"""

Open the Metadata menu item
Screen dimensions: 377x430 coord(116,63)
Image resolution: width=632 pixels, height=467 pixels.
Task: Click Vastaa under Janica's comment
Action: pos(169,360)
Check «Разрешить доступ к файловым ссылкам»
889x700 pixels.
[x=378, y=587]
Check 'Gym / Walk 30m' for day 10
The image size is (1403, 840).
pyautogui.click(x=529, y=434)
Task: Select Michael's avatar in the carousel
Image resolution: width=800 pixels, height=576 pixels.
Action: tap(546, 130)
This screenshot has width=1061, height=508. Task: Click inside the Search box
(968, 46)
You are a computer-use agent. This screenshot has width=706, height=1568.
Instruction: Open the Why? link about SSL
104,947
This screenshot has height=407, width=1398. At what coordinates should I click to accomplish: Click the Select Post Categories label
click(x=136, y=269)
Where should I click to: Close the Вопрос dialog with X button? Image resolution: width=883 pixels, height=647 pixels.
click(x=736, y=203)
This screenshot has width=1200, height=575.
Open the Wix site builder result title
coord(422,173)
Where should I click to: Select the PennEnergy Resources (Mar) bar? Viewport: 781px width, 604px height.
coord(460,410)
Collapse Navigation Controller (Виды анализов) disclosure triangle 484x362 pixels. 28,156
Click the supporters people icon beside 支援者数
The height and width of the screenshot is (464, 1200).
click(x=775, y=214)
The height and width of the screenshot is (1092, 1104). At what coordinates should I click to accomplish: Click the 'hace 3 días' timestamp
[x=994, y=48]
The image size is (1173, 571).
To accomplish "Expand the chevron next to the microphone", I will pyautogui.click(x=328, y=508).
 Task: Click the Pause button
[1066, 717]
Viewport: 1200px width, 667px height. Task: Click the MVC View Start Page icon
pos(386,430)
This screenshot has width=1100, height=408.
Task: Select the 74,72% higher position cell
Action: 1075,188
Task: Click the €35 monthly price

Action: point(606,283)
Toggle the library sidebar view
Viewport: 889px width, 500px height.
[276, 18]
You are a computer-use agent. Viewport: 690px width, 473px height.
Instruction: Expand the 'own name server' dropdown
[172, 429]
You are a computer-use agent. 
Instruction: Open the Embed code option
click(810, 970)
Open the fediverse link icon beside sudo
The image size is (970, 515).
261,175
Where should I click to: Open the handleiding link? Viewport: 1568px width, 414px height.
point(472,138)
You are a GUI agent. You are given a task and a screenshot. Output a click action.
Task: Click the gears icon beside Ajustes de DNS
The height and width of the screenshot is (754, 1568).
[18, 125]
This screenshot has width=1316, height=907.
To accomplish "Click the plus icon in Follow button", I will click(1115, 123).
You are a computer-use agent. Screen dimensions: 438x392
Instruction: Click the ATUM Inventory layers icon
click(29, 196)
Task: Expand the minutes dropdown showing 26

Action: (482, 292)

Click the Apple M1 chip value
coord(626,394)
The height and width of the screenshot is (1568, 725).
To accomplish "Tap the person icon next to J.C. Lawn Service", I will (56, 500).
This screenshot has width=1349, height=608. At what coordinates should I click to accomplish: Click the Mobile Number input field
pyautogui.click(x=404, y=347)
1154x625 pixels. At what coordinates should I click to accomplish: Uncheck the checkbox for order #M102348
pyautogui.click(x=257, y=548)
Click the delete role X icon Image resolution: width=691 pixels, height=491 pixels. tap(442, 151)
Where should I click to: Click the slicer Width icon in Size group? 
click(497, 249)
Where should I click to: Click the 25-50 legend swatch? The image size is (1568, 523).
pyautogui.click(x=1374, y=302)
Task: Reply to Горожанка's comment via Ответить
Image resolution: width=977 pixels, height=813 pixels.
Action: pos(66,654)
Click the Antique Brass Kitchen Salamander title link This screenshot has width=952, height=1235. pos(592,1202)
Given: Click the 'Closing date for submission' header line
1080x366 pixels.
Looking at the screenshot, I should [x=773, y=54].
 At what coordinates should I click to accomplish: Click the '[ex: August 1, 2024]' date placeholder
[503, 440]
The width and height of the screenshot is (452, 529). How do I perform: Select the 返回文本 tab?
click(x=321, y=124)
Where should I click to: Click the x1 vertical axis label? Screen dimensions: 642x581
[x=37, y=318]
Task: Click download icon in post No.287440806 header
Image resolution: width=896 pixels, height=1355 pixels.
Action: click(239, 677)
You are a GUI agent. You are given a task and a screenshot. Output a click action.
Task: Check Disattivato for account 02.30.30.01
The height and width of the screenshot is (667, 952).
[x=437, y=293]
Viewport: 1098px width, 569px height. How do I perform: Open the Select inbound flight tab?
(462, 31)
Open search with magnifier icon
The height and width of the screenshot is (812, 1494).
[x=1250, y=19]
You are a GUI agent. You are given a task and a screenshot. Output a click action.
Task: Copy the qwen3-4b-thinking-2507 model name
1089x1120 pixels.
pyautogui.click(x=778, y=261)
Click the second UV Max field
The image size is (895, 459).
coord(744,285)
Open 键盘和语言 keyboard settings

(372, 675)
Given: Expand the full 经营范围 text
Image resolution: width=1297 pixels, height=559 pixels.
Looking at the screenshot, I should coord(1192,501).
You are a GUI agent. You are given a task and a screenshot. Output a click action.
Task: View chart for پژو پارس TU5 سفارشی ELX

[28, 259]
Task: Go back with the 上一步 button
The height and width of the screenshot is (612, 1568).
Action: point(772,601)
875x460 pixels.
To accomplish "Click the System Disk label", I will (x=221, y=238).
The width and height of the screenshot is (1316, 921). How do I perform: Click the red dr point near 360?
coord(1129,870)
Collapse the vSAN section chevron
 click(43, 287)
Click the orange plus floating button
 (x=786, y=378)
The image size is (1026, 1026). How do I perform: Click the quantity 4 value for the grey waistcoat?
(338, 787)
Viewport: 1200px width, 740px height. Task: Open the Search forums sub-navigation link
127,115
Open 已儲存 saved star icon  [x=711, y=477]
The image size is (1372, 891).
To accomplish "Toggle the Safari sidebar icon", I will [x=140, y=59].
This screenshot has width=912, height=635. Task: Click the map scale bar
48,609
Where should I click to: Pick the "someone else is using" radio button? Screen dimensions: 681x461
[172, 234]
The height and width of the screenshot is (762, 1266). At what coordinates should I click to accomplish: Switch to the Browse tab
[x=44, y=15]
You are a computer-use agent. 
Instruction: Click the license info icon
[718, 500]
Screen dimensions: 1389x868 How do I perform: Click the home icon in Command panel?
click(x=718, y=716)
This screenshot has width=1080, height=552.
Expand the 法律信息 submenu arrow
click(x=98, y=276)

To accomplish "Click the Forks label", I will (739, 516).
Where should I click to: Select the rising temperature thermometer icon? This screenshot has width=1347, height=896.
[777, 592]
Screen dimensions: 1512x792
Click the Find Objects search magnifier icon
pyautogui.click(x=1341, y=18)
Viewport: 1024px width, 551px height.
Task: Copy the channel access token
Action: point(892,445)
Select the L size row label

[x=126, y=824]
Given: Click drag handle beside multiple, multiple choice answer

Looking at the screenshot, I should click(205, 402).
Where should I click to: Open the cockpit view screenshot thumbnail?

"""

Brief: Copy range, inclusive: the line holding "Image resolution: width=977" to the line holding "Task: Click download". Reproduce exactly those lines of the records above and no others.

Your solution:
Image resolution: width=977 pixels, height=813 pixels.
Action: pos(66,654)
Click the Antique Brass Kitchen Salamander title link This screenshot has width=952, height=1235. pos(592,1202)
Given: Click the 'Closing date for submission' header line
1080x366 pixels.
Looking at the screenshot, I should [x=773, y=54].
 At what coordinates should I click to accomplish: Click the '[ex: August 1, 2024]' date placeholder
[503, 440]
The width and height of the screenshot is (452, 529). How do I perform: Select the 返回文本 tab?
click(x=321, y=124)
Where should I click to: Click the x1 vertical axis label? Screen dimensions: 642x581
[x=37, y=318]
Task: Click download icon in post No.287440806 header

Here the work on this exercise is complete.